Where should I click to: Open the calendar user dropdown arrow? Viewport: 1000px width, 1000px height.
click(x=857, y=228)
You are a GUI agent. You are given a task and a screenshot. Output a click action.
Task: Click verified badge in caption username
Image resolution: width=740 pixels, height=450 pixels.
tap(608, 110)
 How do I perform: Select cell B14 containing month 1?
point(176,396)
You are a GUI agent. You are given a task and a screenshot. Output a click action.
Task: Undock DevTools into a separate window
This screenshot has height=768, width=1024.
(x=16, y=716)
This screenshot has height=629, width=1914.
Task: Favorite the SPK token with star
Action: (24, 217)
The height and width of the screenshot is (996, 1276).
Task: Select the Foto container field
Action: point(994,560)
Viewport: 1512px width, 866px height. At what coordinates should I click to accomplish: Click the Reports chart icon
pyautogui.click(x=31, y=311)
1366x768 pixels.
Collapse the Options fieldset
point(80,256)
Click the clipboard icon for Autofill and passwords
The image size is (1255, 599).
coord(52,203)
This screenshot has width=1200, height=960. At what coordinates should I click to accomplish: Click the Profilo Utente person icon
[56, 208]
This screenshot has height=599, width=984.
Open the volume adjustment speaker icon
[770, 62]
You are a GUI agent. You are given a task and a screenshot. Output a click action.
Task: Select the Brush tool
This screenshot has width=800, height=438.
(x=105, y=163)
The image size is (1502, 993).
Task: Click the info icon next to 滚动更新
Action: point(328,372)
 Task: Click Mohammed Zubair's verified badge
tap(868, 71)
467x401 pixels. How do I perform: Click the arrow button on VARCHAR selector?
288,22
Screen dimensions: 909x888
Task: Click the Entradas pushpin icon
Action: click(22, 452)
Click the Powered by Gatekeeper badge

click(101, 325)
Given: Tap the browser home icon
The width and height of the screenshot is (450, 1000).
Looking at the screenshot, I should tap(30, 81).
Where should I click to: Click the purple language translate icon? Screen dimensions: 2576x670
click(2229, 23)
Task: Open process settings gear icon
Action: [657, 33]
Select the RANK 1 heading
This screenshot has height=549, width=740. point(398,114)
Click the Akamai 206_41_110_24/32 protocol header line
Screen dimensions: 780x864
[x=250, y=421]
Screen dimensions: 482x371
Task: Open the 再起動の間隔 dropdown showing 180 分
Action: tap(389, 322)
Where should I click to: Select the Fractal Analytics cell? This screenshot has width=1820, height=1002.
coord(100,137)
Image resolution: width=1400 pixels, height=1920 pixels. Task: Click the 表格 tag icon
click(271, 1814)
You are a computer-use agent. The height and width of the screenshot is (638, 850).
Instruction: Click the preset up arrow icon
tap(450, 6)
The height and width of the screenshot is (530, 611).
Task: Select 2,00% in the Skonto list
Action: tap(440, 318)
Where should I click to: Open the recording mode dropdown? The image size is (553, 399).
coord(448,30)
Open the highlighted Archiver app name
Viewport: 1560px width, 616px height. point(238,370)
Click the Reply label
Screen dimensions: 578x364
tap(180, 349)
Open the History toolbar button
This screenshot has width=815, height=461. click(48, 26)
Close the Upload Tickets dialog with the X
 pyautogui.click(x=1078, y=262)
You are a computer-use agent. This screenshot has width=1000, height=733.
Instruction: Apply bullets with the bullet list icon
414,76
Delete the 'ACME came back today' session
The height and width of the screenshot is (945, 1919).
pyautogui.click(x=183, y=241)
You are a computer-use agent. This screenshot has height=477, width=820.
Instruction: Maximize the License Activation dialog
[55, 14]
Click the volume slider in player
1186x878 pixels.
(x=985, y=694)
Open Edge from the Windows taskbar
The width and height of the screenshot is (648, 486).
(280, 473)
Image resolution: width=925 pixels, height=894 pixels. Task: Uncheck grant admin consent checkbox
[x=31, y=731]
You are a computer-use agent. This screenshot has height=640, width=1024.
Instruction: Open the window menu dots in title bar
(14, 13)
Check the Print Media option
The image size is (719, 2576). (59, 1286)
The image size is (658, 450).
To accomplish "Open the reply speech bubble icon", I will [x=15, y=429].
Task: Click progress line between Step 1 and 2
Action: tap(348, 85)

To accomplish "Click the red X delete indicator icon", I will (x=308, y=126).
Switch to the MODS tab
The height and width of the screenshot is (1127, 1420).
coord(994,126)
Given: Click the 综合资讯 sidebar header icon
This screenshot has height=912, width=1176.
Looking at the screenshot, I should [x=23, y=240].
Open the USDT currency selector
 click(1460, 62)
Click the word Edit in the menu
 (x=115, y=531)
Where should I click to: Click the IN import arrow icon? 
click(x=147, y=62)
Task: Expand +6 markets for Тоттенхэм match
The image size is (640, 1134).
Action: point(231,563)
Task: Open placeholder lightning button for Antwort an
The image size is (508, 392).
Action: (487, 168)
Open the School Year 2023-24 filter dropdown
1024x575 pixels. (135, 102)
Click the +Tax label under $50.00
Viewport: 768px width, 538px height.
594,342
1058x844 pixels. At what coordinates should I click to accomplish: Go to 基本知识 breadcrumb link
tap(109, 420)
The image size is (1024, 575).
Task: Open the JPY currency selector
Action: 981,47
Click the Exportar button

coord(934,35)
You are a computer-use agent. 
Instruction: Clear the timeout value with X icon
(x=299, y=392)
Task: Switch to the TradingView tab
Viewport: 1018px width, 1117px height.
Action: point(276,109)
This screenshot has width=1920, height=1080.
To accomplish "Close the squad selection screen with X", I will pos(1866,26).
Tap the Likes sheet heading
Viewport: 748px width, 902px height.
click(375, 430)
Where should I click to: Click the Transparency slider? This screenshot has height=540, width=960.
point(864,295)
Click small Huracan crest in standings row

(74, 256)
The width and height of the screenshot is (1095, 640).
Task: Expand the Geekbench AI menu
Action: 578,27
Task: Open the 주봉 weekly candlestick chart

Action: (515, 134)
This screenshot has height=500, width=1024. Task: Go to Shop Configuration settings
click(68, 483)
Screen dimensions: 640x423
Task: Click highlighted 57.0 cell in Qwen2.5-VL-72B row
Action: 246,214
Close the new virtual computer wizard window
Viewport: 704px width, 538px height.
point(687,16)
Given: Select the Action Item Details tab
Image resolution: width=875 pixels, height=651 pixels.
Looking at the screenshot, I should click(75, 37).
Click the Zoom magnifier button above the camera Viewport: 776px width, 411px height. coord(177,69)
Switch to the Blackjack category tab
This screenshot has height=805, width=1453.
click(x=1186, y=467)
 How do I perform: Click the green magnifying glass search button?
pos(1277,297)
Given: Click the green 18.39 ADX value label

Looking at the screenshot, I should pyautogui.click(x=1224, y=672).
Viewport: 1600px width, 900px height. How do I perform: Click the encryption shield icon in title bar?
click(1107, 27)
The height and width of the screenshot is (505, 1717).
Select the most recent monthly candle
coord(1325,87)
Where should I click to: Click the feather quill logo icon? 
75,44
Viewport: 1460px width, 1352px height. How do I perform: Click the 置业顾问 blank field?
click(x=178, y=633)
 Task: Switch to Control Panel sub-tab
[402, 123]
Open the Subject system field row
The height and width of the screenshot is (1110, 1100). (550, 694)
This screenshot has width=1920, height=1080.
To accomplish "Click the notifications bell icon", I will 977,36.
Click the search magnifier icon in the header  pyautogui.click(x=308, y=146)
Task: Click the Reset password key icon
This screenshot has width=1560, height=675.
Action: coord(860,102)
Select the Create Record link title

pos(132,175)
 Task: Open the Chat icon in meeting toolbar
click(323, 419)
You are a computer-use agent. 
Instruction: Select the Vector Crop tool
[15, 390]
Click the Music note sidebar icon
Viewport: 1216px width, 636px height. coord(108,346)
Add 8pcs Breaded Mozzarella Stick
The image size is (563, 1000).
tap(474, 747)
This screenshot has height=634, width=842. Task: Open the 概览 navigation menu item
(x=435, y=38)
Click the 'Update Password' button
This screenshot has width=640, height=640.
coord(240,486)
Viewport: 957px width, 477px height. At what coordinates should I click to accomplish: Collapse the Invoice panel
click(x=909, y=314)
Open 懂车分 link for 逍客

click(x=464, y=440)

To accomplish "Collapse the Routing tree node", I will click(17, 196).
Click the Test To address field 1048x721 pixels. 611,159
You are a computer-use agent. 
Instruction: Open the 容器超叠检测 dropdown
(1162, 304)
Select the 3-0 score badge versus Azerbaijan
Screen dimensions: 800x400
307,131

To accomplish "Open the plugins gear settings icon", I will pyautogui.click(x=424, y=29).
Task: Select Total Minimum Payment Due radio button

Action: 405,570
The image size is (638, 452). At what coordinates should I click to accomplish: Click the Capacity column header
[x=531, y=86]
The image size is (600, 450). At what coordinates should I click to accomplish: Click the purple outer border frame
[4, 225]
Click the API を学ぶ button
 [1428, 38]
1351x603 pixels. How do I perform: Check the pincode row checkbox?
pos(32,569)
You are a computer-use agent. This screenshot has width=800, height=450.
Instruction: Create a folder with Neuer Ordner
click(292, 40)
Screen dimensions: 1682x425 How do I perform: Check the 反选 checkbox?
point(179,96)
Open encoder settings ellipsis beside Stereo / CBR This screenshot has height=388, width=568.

**Work to be completed:**
From the data above, pick out each line containing "magnifier" and copy it.

**Expected answer:**
Click the Zoom magnifier button above the camera Viewport: 776px width, 411px height. coord(177,69)
Click the search magnifier icon in the header  pyautogui.click(x=308, y=146)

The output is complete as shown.